# Start of Input data

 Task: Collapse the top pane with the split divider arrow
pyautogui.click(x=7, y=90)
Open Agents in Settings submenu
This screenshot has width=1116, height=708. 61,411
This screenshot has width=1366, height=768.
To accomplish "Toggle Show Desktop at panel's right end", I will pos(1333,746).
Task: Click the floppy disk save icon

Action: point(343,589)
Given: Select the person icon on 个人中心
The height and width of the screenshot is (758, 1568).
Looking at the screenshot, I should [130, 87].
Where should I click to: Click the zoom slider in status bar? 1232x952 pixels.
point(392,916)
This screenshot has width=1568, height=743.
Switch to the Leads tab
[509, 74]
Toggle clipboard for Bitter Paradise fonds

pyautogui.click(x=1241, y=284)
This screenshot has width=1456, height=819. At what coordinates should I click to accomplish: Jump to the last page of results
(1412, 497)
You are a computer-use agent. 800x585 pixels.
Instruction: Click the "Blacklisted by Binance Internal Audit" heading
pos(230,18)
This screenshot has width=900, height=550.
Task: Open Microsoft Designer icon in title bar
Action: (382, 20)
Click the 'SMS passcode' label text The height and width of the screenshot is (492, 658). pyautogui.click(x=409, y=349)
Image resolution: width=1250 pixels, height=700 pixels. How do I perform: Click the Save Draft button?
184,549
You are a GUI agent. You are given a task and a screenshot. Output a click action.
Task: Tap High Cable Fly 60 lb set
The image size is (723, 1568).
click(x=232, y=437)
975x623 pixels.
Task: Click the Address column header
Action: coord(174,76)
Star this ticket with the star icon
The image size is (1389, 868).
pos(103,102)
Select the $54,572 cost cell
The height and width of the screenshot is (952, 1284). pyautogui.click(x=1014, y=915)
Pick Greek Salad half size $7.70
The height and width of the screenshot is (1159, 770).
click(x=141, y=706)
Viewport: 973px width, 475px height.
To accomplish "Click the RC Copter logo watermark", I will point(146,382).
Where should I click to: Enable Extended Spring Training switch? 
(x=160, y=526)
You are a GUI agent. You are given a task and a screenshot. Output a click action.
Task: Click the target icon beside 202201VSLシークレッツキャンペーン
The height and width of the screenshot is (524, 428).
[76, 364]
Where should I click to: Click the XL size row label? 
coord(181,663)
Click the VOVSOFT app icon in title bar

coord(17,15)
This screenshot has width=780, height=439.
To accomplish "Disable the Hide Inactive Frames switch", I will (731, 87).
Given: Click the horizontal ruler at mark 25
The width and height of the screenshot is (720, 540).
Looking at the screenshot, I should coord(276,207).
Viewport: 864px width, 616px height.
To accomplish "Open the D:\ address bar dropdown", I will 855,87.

# End of Input data

Short exercise: Return every line of the records above without changing anything.

Task answer:
 Task: Collapse the top pane with the split divider arrow
pyautogui.click(x=7, y=90)
Open Agents in Settings submenu
This screenshot has width=1116, height=708. 61,411
This screenshot has width=1366, height=768.
To accomplish "Toggle Show Desktop at panel's right end", I will pos(1333,746).
Task: Click the floppy disk save icon

Action: point(343,589)
Given: Select the person icon on 个人中心
The height and width of the screenshot is (758, 1568).
Looking at the screenshot, I should [130, 87].
Where should I click to: Click the zoom slider in status bar? 1232x952 pixels.
point(392,916)
This screenshot has width=1568, height=743.
Switch to the Leads tab
[509, 74]
Toggle clipboard for Bitter Paradise fonds

pyautogui.click(x=1241, y=284)
This screenshot has width=1456, height=819. At what coordinates should I click to accomplish: Jump to the last page of results
(1412, 497)
You are a computer-use agent. 800x585 pixels.
Instruction: Click the "Blacklisted by Binance Internal Audit" heading
pos(230,18)
This screenshot has width=900, height=550.
Task: Open Microsoft Designer icon in title bar
Action: (382, 20)
Click the 'SMS passcode' label text The height and width of the screenshot is (492, 658). pyautogui.click(x=409, y=349)
Image resolution: width=1250 pixels, height=700 pixels. How do I perform: Click the Save Draft button?
184,549
You are a GUI agent. You are given a task and a screenshot. Output a click action.
Task: Tap High Cable Fly 60 lb set
The image size is (723, 1568).
click(x=232, y=437)
975x623 pixels.
Task: Click the Address column header
Action: coord(174,76)
Star this ticket with the star icon
The image size is (1389, 868).
pos(103,102)
Select the $54,572 cost cell
The height and width of the screenshot is (952, 1284). pyautogui.click(x=1014, y=915)
Pick Greek Salad half size $7.70
The height and width of the screenshot is (1159, 770).
click(x=141, y=706)
Viewport: 973px width, 475px height.
To accomplish "Click the RC Copter logo watermark", I will point(146,382).
Where should I click to: Enable Extended Spring Training switch? 
(x=160, y=526)
You are a GUI agent. You are given a task and a screenshot. Output a click action.
Task: Click the target icon beside 202201VSLシークレッツキャンペーン
The height and width of the screenshot is (524, 428).
[76, 364]
Where should I click to: Click the XL size row label? 
coord(181,663)
Click the VOVSOFT app icon in title bar

coord(17,15)
This screenshot has width=780, height=439.
To accomplish "Disable the Hide Inactive Frames switch", I will (731, 87).
Given: Click the horizontal ruler at mark 25
The width and height of the screenshot is (720, 540).
Looking at the screenshot, I should coord(276,207).
Viewport: 864px width, 616px height.
To accomplish "Open the D:\ address bar dropdown", I will 855,87.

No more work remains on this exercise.